Human NAT1 gene for N -acetyltransferase 1 modulates xenobiotic metabolism of arylamine drugs and mutagens. Beyond pharmacogenetics, NAT1 is also relevant to breast cancer. The population history of human NAT1 suggests evolution through purifying selection, but it is unclear whether this pattern is evident in other primate lineages where population studies are scarce. We report NAT1 polymorphism in 25 rhesus macaques ( Macaca mulatta ) and describe the haplotypic and functional characteristics of 12 variants.
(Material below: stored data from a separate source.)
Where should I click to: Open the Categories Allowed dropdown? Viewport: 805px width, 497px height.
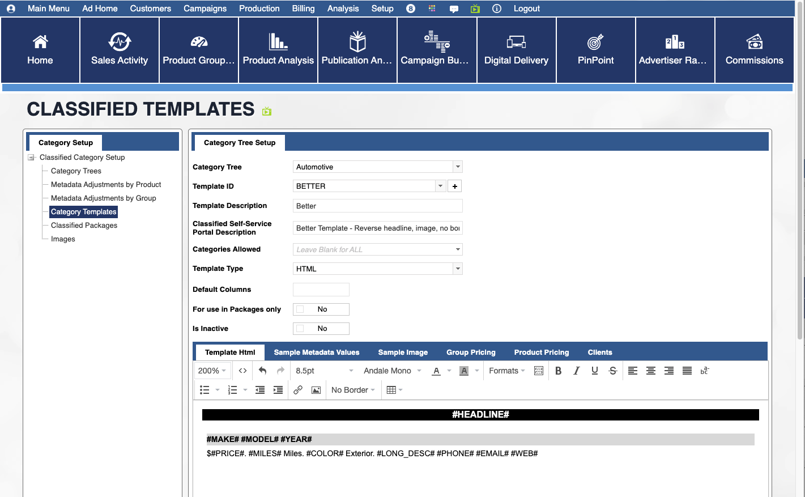tap(458, 249)
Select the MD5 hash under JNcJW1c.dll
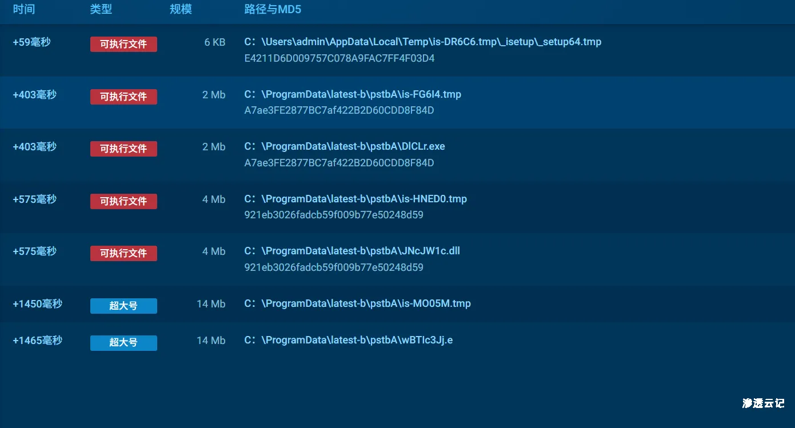This screenshot has width=795, height=428. pyautogui.click(x=333, y=267)
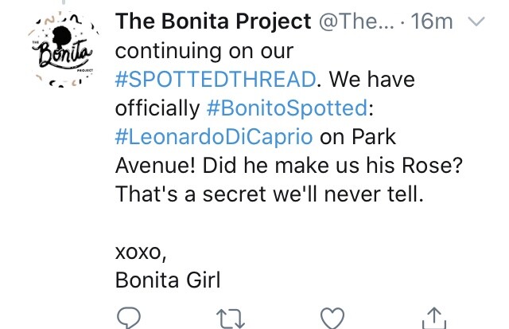Open the share tweet icon
Image resolution: width=509 pixels, height=329 pixels.
pos(433,319)
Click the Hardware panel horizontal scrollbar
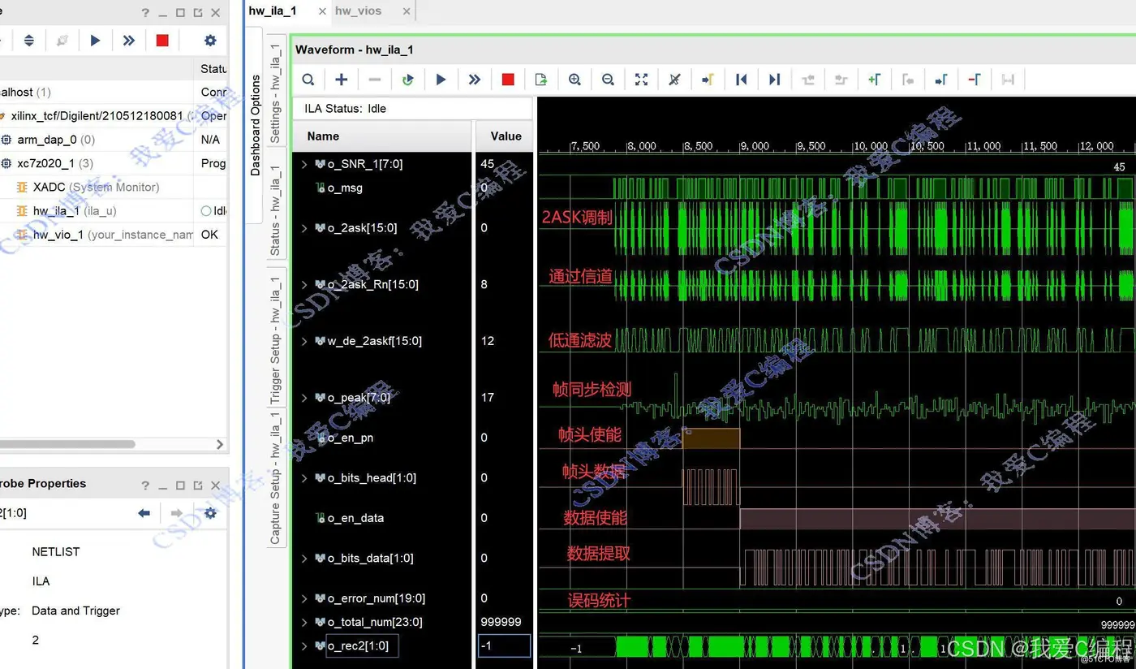The image size is (1136, 669). click(x=69, y=444)
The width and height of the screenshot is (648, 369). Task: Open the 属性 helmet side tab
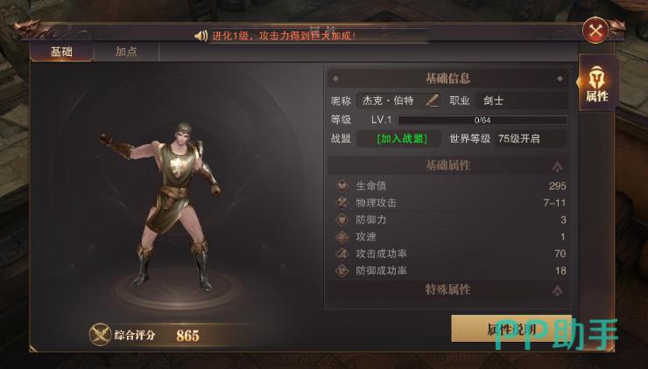tap(596, 83)
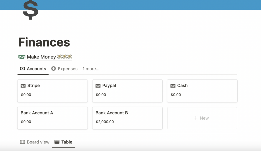Click the large dollar sign page icon
The image size is (261, 151).
tap(30, 10)
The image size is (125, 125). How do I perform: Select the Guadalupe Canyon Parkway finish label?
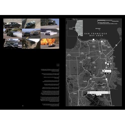coord(99,93)
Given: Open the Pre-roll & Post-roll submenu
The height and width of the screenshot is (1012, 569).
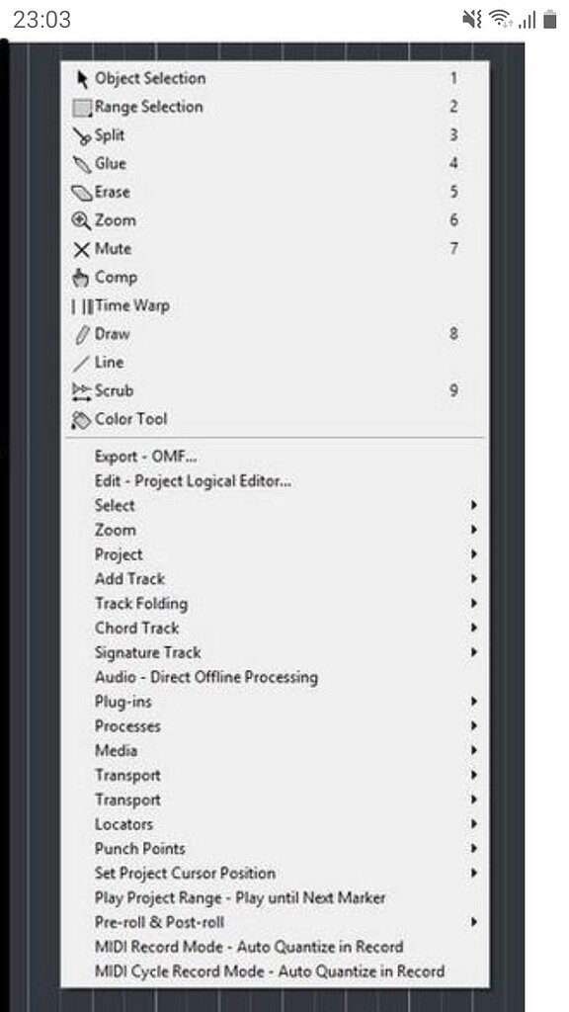Looking at the screenshot, I should click(x=275, y=922).
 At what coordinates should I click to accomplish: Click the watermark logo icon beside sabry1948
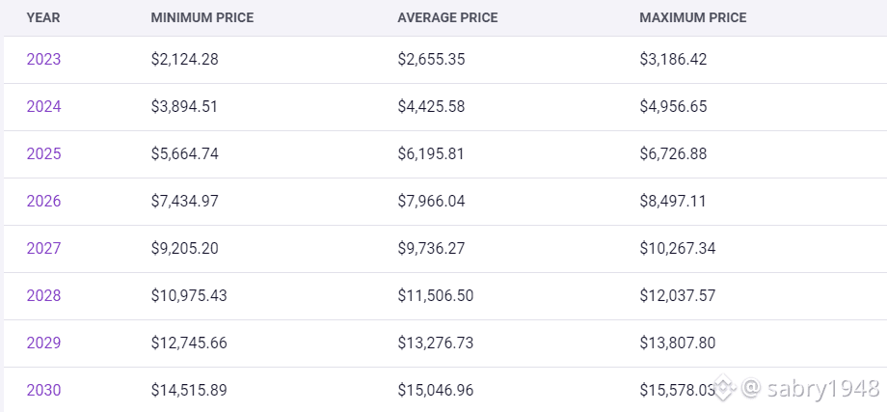(726, 389)
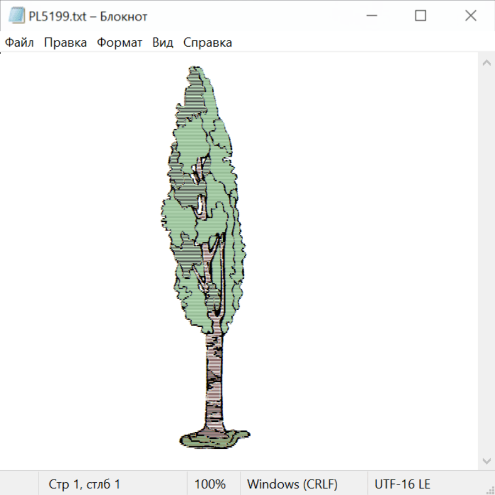The width and height of the screenshot is (495, 495).
Task: Maximize the Notepad window
Action: [x=420, y=16]
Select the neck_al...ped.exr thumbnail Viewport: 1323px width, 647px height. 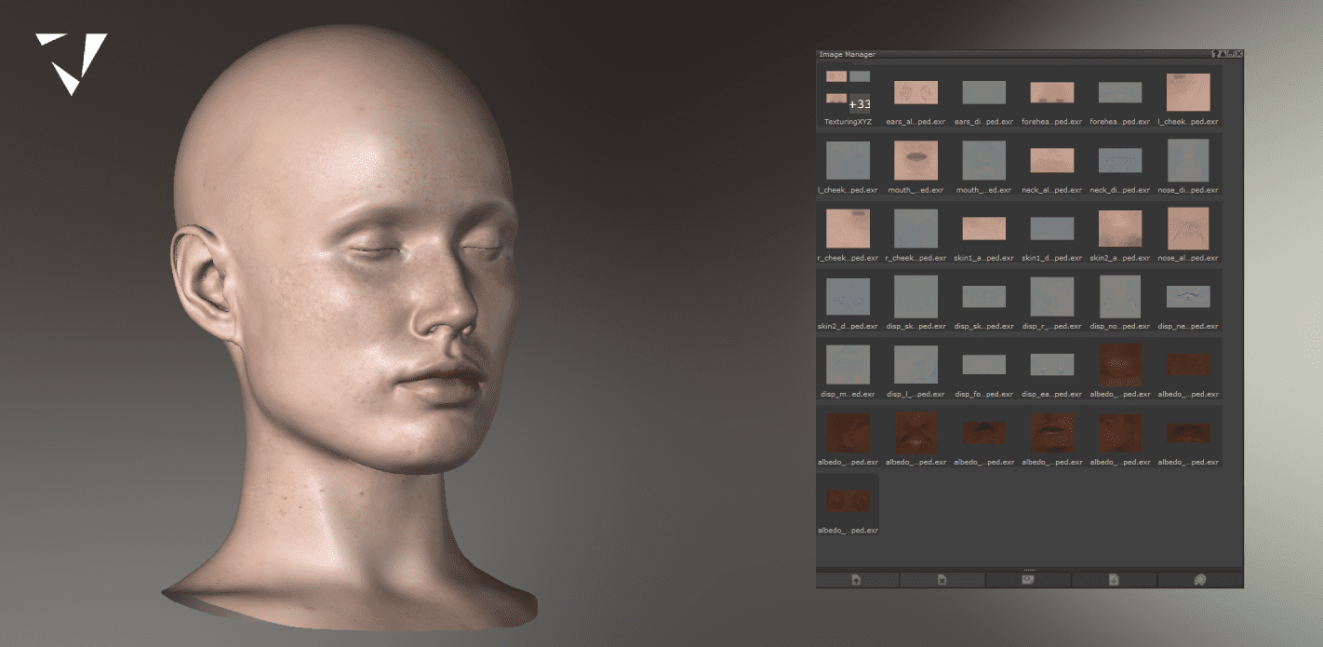pyautogui.click(x=1052, y=159)
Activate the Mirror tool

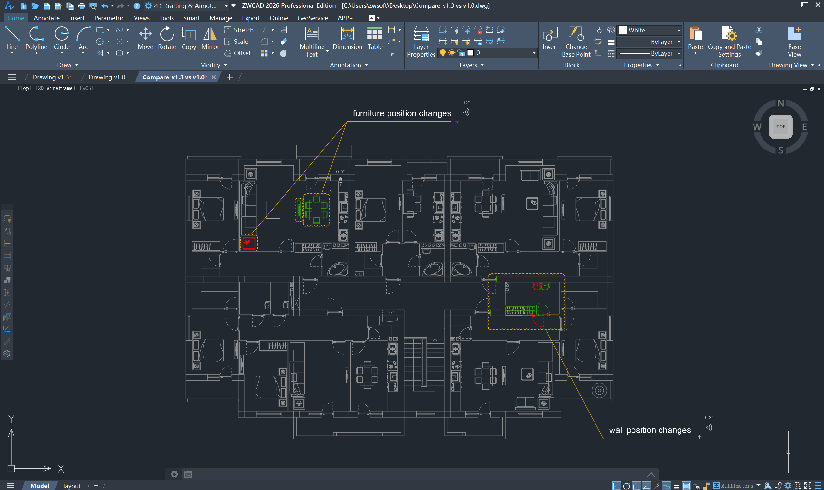[x=210, y=38]
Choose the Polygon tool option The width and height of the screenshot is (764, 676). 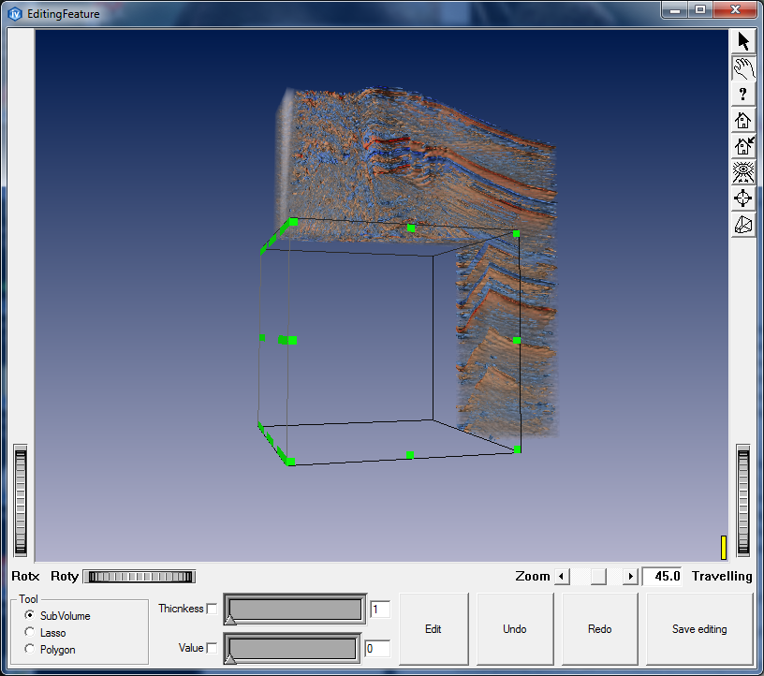point(30,650)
Seven non-synonymous single nucleotide variations (SNVs) were identified and experimentally demonstrated to compromise enzyme function, mainly through destabilization of NAT1 protein and consequent activity loss. One non-synonymous SNV (c.560G > A, p.Arg187Gln) has also been characterized for human NAT1 with similar effects. Population haplotypic and functional variability of rhesus NAT1 was considerably higher than previously reported for its human orthologue, suggesting different environmental pressures in the two lineages. Known functional elements downstream of human NAT1 were also differentiated in rhesus macaque and other primates. Xenobiotic metabolizing enzymes play roles beyond mere protection from exogenous chemicals. Therefore, any link to disease, particularly carcinogenesis, may be via modulation of xenobiotic mutagenicity or more subtle interference with cell physiology. Comparative analyses add the evolutionary dimension to such investigations, assessing functional conservation/diversification among primates.